[WHAT TO PRODUCE]:
Omitting every picture, output the records below exactly, please.
MATERIAL PROVIDED Start Marker
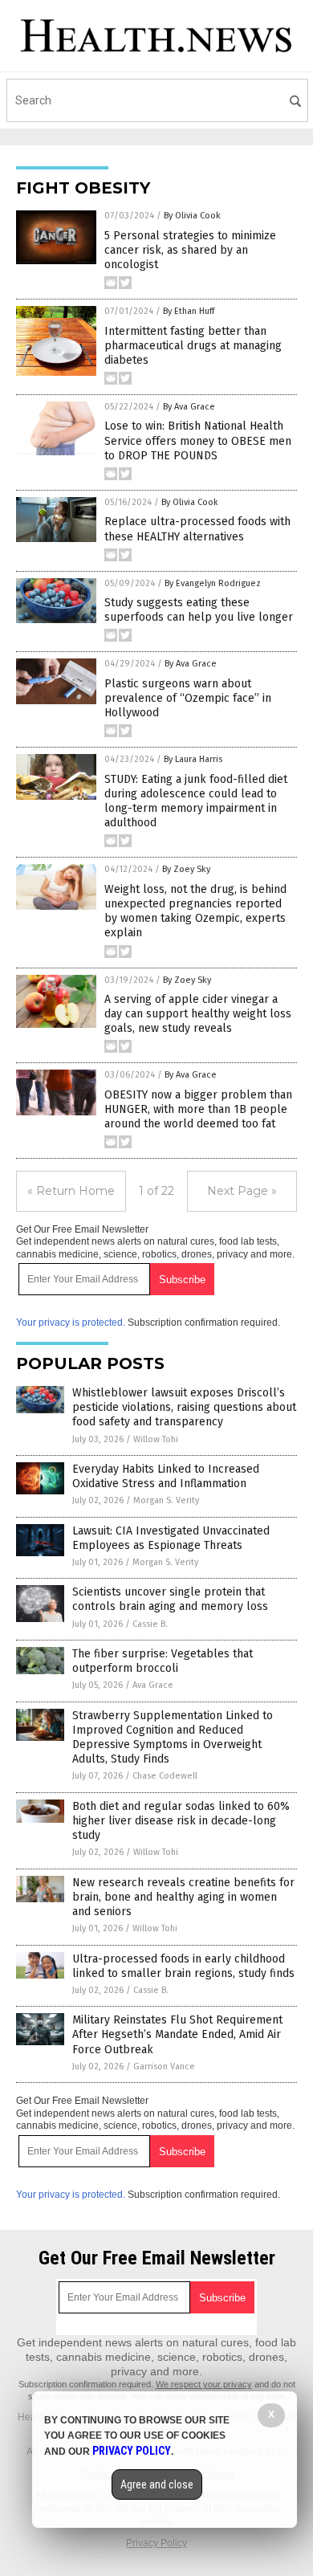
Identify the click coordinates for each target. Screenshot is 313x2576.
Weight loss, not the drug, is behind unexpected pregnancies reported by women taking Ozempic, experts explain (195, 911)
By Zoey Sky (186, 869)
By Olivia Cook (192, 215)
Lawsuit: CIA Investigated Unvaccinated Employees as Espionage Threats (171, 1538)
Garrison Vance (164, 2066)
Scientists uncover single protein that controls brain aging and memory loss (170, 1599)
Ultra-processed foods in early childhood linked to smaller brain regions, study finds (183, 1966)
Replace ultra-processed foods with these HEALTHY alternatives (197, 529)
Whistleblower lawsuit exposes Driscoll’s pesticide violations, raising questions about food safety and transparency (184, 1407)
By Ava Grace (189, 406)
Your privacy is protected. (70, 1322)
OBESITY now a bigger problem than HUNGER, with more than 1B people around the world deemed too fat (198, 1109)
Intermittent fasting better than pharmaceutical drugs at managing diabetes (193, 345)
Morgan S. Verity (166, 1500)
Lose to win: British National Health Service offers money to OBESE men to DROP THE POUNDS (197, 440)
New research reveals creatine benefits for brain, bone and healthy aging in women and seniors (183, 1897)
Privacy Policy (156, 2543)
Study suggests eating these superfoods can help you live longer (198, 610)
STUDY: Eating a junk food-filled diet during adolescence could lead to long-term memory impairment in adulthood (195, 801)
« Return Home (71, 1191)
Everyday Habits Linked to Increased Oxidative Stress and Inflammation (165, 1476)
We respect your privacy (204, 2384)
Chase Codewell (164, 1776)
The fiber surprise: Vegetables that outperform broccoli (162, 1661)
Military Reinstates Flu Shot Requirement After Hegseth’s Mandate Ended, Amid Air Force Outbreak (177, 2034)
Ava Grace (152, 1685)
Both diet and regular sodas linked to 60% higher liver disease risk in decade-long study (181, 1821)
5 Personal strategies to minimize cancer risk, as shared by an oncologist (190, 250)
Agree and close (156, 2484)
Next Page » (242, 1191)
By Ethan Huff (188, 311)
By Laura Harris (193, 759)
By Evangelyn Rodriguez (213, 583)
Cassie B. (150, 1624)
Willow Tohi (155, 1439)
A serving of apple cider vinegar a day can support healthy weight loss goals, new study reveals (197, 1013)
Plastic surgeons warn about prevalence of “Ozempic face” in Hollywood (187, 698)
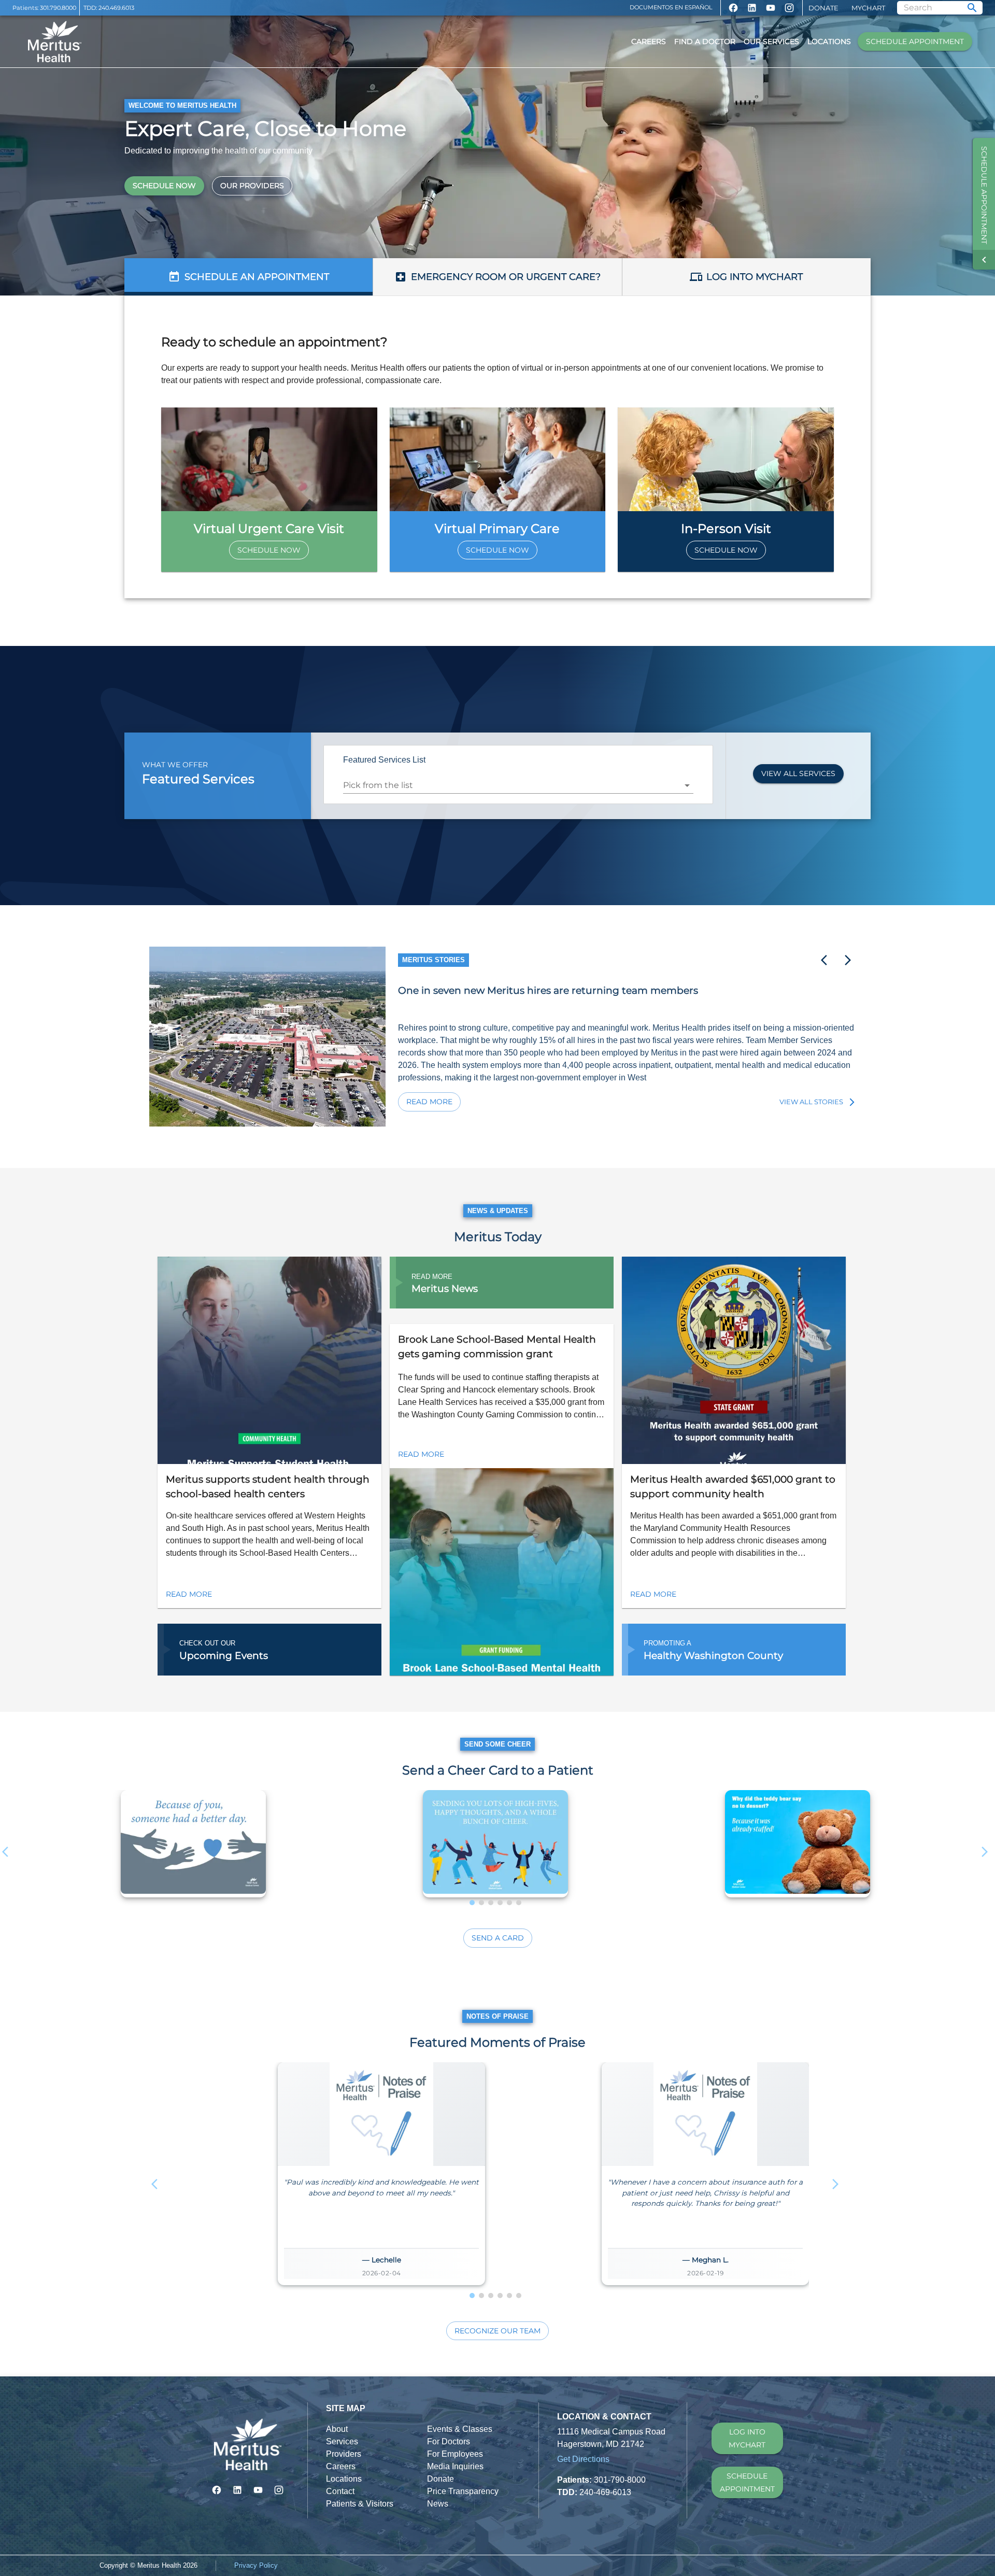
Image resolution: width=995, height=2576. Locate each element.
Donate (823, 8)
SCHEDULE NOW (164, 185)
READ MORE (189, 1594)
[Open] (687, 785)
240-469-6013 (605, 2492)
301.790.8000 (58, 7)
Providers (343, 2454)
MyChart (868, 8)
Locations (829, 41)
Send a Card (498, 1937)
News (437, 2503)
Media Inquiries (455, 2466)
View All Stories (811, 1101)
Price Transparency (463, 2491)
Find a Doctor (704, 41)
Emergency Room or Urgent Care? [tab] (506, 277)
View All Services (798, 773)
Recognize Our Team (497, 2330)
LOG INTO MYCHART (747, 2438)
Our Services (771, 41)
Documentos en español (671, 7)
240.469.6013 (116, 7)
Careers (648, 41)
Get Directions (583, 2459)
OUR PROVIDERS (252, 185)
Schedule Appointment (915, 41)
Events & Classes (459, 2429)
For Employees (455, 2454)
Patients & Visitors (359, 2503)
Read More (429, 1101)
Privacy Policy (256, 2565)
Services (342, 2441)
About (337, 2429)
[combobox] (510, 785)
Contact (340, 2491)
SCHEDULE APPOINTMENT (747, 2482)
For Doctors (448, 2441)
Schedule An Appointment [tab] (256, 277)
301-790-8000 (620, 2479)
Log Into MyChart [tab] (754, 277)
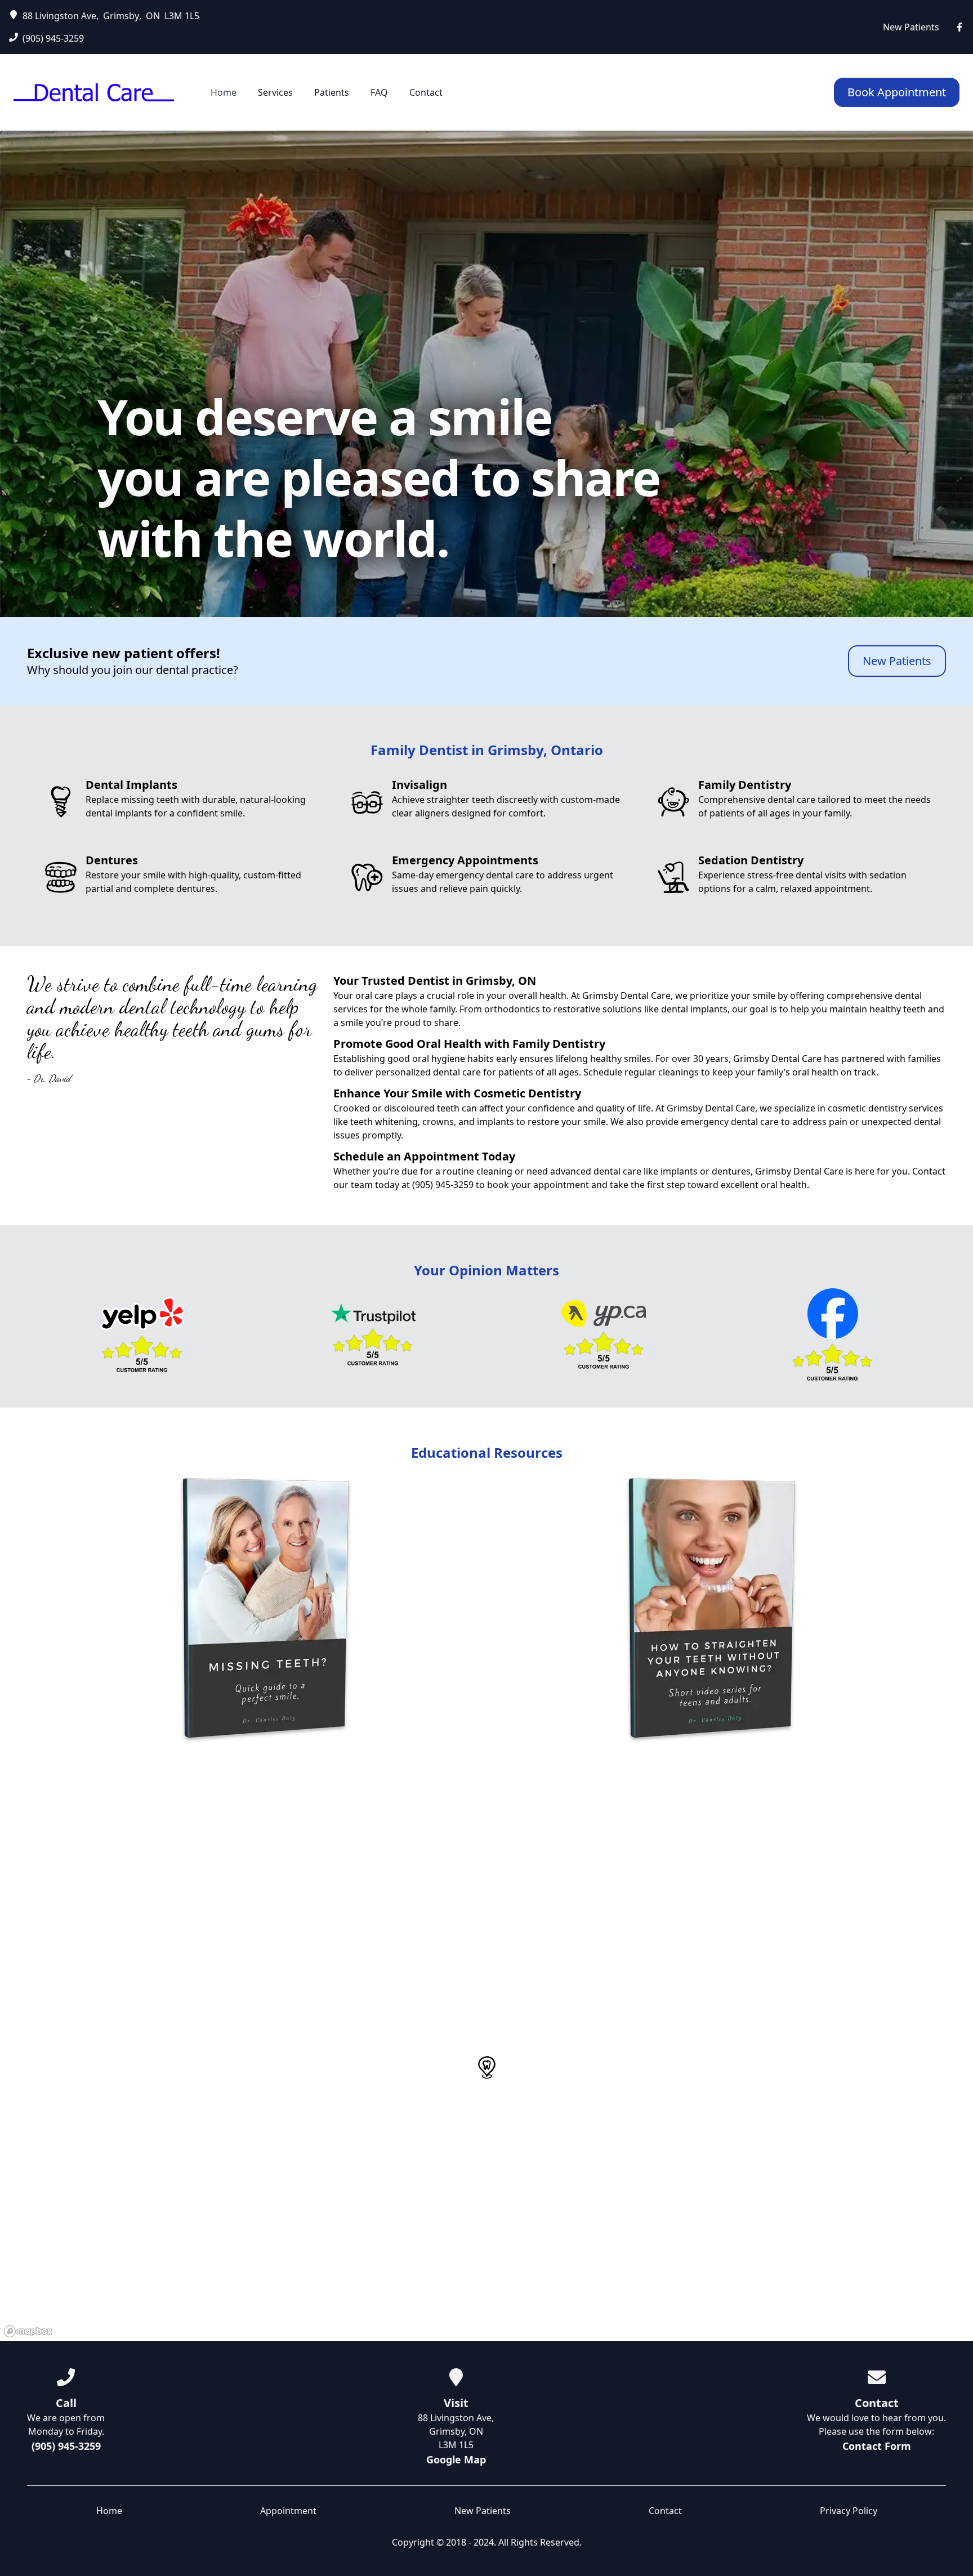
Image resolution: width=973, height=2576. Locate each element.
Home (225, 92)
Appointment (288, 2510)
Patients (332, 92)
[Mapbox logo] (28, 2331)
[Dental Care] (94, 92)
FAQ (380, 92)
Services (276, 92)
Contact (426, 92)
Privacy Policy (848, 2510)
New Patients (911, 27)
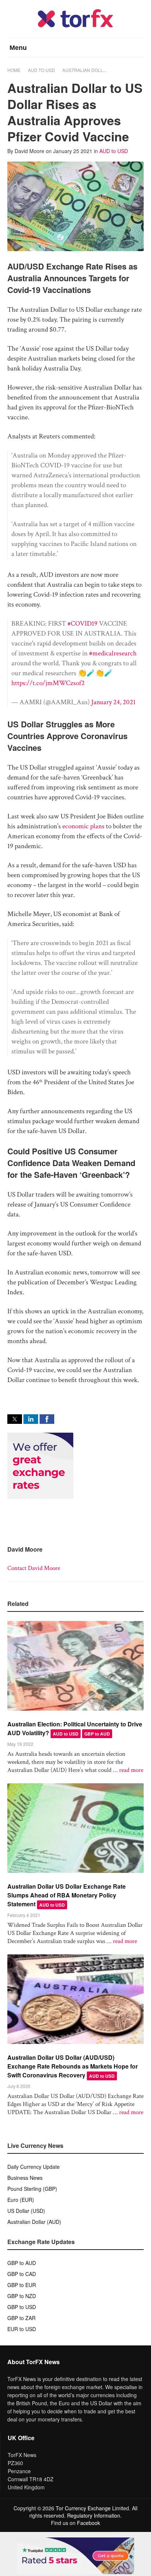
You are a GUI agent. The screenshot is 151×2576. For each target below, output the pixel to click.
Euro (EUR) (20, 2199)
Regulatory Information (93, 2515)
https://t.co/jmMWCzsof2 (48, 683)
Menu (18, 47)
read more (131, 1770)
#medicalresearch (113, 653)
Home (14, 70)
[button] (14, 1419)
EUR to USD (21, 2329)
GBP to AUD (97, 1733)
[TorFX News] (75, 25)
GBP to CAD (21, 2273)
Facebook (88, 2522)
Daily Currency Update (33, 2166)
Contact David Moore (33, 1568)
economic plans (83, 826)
MATERIAL PROVIDED End Marker
[ANSWER SPACE]:
Identify the click coordinates for each target. Screenshot is 313x2576.
Weight loss, not the drug, is behind unexpected pregnancies reported by women taking Ozempic, experts explain (195, 911)
By Zoey Sky (186, 869)
By Olivia Cook (192, 215)
Lawsuit: CIA Investigated Unvaccinated Employees as Espionage Threats (171, 1538)
Garrison Vance (164, 2066)
Scientists uncover single protein that controls brain aging and memory loss (170, 1599)
Ultra-processed foods in early childhood linked to smaller brain regions, study finds (183, 1966)
Replace ultra-processed foods with these HEALTHY alternatives (197, 529)
Whistleblower lawsuit exposes Driscoll’s pesticide violations, raising questions about food safety and transparency (184, 1407)
By Ava Grace (189, 406)
Your privacy is protected. (70, 1322)
OBESITY now a bigger problem than HUNGER, with more than 1B people around the world deemed too fat (198, 1109)
Intermittent fasting better than pharmaceutical drugs at managing diabetes (193, 345)
Morgan S. Verity (166, 1500)
Lose to win: British National Health Service offers money to OBESE men to DROP THE POUNDS (197, 440)
New research reveals creatine benefits for brain, bone and healthy aging in women and seniors (183, 1897)
Privacy Policy (156, 2543)
Study suggests eating these superfoods can help you live longer (198, 610)
STUDY: Eating a junk food-filled diet during adolescence could lead to long-term memory impairment in adulthood (195, 801)
« Return Home (71, 1191)
Everyday Habits Linked to Increased Oxidative Stress and Inflammation (165, 1476)
We respect your privacy (204, 2384)
Chase Codewell (164, 1776)
The fiber surprise: Vegetables that outperform broccoli (162, 1661)
Military Reinstates Flu Shot Requirement After Hegseth’s Mandate Ended, Amid Air Force Outbreak (177, 2034)
Ava Grace (152, 1685)
Both diet and regular sodas linked to 60% higher liver disease risk in decade-long study (181, 1821)
5 Personal strategies to minimize cancer risk, as shared by an oncologist (190, 250)
Agree and close (156, 2484)
Next Page » (242, 1191)
By Ethan Huff (188, 311)
By Laura Harris (193, 759)
By Evangelyn Rodriguez (213, 583)
Cassie B. (150, 1624)
Willow Tohi (155, 1439)
A serving of apple cider vinegar a day can support healthy weight loss goals, new study reveals (197, 1013)
Plastic surgeons warn about prevalence of “Ozempic face” in Hollywood (187, 698)
Image resolution: width=995, height=2576. Locate each element.
Donate (823, 8)
SCHEDULE NOW (164, 185)
READ MORE (189, 1594)
[Open] (687, 785)
240-469-6013 (605, 2492)
301.790.8000 (58, 7)
Providers (343, 2454)
MyChart (868, 8)
Locations (829, 41)
Send a Card (498, 1937)
News (437, 2503)
Media Inquiries (455, 2466)
View All Stories (811, 1101)
Price Transparency (463, 2491)
Find a Doctor (704, 41)
Emergency Room or Urgent Care? [tab] (506, 277)
View All Services (798, 773)
Recognize Our Team (497, 2330)
LOG INTO MYCHART (747, 2438)
Our Services (771, 41)
Documentos en español (671, 7)
240.469.6013 (116, 7)
Careers (648, 41)
Get Directions (583, 2459)
OUR PROVIDERS (252, 185)
Schedule Appointment (915, 41)
Events & Classes (459, 2429)
For Employees (455, 2454)
Patients & Visitors (359, 2503)
Read More (429, 1101)
Privacy Policy (256, 2565)
Services (342, 2441)
About (337, 2429)
[combobox] (510, 785)
Contact (340, 2491)
SCHEDULE APPOINTMENT (747, 2482)
For Doctors (448, 2441)
Schedule An Appointment [tab] (256, 277)
301-790-8000 (620, 2479)
Log Into MyChart [tab] (754, 277)
Image resolution: width=973, height=2576. Locate each element.
Home (225, 92)
Appointment (288, 2510)
Patients (332, 92)
[Mapbox logo] (28, 2331)
[Dental Care] (94, 92)
FAQ (380, 92)
Services (276, 92)
Contact (426, 92)
Privacy Policy (848, 2510)
New Patients (911, 27)
You are a GUI agent. The screenshot is 151×2576. For each target below, output the pixel to click.
Euro (EUR) (20, 2199)
Regulatory Information (93, 2515)
https://t.co/jmMWCzsof2 (48, 683)
Menu (18, 47)
read more (131, 1770)
#medicalresearch (113, 653)
Home (14, 70)
[button] (14, 1419)
EUR to USD (21, 2329)
GBP to AUD (97, 1733)
[TorFX News] (75, 25)
GBP to CAD (21, 2273)
Facebook (88, 2522)
Daily Currency Update (33, 2166)
Contact David Moore (33, 1568)
economic plans (83, 826)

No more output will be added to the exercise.